- Bromley020 8290 0333
Director fails to get injunction that would disrupt company business
A businessman has failed to get an injunction that would have prevented his company filing accounts and holding board meetings. He also failed to establish that a board room colleague had not been validly appointed as a director.
The company involved, which provided finance to small businesses, had been acquired by Mr Katan and Mr Feroze, and a third director in 1997. It had an issued share capital of 10,000, of which 5,000 were held by Katan and 2,500 each by Feroze and the other director.
Feroze was company secretary and was registered as a director in 2016. None of the formalities required in respect of a directors' or shareholders' vote were observed for Katan or Feroze.
Since 2016, the relationship between the two men had deteriorated and in 2019, Katan presented a petition under the Companies Act 2006 s.994, which alleged that he had been excluded from the company.
In 2020 he was given notice of a board meeting for March 2020 to consider a share swap, timing of closure of the business and wind down. Feroze and the other director voted for the resolutions and Katan voted against.
Another board meeting took place in September 2020 to confirm that dividends under the share swap were interim dividends. Katan again voted against the resolution.
He submitted that no effective resolutions were passed at the meetings as Feroze had not been validly appointed as a director of the company so that there was no majority vote.
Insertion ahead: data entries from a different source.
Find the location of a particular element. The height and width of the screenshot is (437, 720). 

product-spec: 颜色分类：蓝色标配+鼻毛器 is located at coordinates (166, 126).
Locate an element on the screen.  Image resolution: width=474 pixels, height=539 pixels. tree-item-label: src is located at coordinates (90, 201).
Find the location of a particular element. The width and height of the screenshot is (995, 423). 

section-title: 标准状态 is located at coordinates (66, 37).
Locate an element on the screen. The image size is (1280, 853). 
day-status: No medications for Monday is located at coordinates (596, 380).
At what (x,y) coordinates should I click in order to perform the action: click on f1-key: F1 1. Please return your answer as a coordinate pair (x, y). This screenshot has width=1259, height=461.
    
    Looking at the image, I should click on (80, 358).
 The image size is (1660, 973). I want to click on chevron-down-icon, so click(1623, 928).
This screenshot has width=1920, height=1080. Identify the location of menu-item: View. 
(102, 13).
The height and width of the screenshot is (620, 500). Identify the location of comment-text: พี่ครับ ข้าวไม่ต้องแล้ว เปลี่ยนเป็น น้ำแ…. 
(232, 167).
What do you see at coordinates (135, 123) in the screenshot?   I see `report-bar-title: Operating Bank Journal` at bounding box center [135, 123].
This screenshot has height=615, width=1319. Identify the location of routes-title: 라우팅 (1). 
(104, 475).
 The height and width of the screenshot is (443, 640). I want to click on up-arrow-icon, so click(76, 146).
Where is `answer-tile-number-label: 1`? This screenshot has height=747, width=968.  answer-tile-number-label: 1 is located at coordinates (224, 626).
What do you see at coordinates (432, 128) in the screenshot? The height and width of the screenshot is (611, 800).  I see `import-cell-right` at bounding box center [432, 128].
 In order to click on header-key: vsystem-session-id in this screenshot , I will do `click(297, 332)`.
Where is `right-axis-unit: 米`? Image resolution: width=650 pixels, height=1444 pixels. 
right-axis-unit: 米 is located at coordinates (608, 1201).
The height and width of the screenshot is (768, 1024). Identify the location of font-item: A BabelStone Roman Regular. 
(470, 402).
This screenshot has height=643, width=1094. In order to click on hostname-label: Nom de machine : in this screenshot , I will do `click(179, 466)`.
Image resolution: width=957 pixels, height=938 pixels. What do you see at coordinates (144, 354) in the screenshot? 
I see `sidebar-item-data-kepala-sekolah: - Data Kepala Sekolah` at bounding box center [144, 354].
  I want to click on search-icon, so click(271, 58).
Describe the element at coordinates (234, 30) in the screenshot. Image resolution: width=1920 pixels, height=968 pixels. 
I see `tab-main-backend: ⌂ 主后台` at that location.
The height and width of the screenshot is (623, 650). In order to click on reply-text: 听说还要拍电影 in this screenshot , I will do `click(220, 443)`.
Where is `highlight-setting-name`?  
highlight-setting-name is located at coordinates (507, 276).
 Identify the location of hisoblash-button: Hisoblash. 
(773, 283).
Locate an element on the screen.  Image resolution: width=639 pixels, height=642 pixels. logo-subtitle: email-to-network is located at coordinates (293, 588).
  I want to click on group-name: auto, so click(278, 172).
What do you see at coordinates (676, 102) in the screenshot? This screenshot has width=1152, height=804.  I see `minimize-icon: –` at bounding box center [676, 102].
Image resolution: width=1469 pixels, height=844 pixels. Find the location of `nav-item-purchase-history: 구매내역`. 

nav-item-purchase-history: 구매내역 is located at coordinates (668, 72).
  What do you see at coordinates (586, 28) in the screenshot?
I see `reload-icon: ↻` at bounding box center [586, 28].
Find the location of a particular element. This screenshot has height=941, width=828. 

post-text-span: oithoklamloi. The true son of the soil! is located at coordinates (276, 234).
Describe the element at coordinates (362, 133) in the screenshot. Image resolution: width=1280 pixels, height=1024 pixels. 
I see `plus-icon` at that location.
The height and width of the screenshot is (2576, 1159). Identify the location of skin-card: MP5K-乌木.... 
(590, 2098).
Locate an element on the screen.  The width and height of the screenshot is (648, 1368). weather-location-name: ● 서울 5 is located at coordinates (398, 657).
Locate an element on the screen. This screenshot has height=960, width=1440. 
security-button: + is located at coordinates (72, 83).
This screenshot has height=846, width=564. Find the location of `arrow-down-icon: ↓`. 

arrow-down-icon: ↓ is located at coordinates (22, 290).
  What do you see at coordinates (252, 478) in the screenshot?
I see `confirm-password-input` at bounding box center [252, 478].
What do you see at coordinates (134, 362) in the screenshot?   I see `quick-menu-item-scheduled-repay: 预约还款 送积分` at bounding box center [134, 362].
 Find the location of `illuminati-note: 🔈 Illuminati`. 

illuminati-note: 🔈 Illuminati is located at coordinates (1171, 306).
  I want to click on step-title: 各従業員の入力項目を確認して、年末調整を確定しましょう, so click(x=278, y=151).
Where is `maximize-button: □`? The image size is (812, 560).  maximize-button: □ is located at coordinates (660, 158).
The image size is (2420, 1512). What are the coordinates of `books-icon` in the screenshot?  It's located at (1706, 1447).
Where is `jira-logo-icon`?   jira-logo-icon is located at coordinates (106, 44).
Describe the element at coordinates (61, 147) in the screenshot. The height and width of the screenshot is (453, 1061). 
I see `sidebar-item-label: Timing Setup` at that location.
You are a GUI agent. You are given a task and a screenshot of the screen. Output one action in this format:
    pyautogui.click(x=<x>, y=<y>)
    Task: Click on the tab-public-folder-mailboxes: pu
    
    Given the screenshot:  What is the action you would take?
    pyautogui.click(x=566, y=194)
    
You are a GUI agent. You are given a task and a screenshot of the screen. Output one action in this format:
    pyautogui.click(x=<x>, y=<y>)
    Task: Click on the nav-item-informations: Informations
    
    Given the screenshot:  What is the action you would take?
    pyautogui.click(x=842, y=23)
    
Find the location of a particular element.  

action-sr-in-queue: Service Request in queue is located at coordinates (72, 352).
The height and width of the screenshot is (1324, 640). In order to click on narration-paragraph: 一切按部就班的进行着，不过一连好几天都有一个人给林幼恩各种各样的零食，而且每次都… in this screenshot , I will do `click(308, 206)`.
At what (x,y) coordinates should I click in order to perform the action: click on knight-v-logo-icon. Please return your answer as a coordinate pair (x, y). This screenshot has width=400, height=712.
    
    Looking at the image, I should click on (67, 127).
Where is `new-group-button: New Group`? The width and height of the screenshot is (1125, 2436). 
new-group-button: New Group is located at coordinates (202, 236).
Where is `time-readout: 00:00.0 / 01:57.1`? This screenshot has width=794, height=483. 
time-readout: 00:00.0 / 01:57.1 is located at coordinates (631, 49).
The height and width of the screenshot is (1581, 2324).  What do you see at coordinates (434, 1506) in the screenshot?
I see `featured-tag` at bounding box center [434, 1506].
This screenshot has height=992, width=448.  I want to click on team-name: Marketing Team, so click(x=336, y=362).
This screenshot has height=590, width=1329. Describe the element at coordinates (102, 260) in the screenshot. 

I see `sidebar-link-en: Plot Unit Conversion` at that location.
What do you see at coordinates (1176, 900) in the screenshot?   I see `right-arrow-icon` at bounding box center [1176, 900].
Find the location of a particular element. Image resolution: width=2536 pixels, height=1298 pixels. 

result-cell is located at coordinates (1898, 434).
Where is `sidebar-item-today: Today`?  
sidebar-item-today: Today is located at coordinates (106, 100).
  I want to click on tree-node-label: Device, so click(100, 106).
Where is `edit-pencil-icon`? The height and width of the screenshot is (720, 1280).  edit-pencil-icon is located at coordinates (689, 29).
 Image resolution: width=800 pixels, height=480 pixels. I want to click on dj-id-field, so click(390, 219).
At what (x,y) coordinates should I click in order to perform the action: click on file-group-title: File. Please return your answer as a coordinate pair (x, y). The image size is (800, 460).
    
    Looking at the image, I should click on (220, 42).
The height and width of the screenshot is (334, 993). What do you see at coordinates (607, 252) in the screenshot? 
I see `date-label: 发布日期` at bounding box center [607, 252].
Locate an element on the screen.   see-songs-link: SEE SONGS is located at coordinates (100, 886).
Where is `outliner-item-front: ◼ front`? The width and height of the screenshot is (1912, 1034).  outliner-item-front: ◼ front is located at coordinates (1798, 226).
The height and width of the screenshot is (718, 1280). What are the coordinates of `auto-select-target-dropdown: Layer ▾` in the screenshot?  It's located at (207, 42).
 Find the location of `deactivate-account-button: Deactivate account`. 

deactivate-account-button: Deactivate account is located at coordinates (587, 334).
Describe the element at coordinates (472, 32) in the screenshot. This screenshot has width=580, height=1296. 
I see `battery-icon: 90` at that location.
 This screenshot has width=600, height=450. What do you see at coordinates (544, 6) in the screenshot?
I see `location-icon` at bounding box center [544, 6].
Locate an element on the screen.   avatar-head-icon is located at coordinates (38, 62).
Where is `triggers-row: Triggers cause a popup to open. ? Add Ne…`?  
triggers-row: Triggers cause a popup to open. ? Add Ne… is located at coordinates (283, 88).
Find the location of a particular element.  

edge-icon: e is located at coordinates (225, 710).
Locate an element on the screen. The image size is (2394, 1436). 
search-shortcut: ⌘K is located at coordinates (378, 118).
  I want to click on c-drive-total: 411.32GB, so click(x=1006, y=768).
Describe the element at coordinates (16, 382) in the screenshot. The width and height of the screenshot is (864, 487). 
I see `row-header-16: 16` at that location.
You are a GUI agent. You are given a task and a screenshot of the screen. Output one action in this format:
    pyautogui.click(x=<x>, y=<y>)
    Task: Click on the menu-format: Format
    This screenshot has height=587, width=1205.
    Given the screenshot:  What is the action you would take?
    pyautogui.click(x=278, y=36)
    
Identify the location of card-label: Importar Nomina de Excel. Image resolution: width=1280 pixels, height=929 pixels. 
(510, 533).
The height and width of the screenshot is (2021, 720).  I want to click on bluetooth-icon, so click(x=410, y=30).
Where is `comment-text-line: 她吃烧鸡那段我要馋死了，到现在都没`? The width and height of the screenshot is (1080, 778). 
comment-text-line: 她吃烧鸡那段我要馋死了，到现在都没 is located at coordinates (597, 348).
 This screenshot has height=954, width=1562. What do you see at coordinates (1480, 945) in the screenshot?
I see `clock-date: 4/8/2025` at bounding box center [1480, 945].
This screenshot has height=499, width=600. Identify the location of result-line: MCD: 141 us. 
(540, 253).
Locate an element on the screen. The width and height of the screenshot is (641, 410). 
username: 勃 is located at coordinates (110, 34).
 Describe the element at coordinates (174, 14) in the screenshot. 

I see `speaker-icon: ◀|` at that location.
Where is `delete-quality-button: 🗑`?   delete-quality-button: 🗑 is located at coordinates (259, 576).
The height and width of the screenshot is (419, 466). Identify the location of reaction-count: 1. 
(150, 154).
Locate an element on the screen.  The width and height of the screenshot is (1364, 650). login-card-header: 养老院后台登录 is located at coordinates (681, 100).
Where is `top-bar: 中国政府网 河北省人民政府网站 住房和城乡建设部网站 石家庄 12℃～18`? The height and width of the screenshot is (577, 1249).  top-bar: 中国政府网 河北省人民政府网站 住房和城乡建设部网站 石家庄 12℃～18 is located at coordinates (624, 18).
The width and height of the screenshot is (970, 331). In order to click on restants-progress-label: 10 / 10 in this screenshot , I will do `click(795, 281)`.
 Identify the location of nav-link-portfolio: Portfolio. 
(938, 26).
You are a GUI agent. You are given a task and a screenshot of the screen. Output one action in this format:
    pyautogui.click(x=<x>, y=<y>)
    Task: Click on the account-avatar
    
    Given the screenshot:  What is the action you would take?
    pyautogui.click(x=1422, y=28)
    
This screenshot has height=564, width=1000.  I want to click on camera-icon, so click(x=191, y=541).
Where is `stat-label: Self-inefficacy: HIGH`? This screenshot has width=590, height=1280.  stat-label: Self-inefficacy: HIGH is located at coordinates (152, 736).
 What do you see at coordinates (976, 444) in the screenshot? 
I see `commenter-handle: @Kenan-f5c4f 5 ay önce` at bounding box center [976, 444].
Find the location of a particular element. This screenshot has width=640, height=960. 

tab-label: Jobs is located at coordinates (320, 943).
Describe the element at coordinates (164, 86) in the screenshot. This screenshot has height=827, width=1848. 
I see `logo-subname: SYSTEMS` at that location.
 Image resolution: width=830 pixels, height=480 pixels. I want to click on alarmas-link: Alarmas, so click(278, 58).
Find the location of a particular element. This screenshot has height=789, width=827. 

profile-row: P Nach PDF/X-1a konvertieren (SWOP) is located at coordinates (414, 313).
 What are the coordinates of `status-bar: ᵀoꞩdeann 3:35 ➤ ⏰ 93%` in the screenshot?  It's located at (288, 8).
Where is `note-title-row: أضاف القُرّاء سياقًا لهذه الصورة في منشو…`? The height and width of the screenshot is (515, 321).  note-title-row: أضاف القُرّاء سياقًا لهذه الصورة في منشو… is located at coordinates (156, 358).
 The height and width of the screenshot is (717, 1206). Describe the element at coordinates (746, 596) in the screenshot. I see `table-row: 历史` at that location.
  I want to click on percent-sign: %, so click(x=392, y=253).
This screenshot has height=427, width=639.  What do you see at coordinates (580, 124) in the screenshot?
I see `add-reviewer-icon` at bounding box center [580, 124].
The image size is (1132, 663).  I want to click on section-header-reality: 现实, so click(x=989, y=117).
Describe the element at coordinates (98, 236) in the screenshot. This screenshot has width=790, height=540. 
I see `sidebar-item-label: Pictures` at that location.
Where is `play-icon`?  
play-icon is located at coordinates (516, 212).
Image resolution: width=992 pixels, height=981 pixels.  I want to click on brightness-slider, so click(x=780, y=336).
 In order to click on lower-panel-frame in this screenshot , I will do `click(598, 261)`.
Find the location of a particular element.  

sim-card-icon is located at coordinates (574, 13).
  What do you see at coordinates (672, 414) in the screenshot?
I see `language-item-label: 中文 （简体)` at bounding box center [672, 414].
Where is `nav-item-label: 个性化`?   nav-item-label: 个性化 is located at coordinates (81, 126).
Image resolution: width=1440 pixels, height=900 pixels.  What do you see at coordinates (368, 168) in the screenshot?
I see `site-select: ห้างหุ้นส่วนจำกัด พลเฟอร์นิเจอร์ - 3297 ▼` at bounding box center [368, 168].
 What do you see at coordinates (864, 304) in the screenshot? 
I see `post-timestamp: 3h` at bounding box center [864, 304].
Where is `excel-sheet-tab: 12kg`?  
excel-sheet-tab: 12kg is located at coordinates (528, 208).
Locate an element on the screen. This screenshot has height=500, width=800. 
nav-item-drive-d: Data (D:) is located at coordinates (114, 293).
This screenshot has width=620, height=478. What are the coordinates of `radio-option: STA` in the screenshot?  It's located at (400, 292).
He alleged that Feroze was not a director, which made board resolutions ineffective. He sought an injunction to prevent the company from filing the 2020 accounts or calling meetings.
Feroze contended that he was registered at Companies House as a director, had acted as a director of the company and had previously been acknowledged as a director by Katan.
The High Court rejected the applications.
It held that Katan had no real prospect of proving his claims because, on the evidence, he had by his conduct assented to or acquiesced in Feroze's appointment as a director of the company.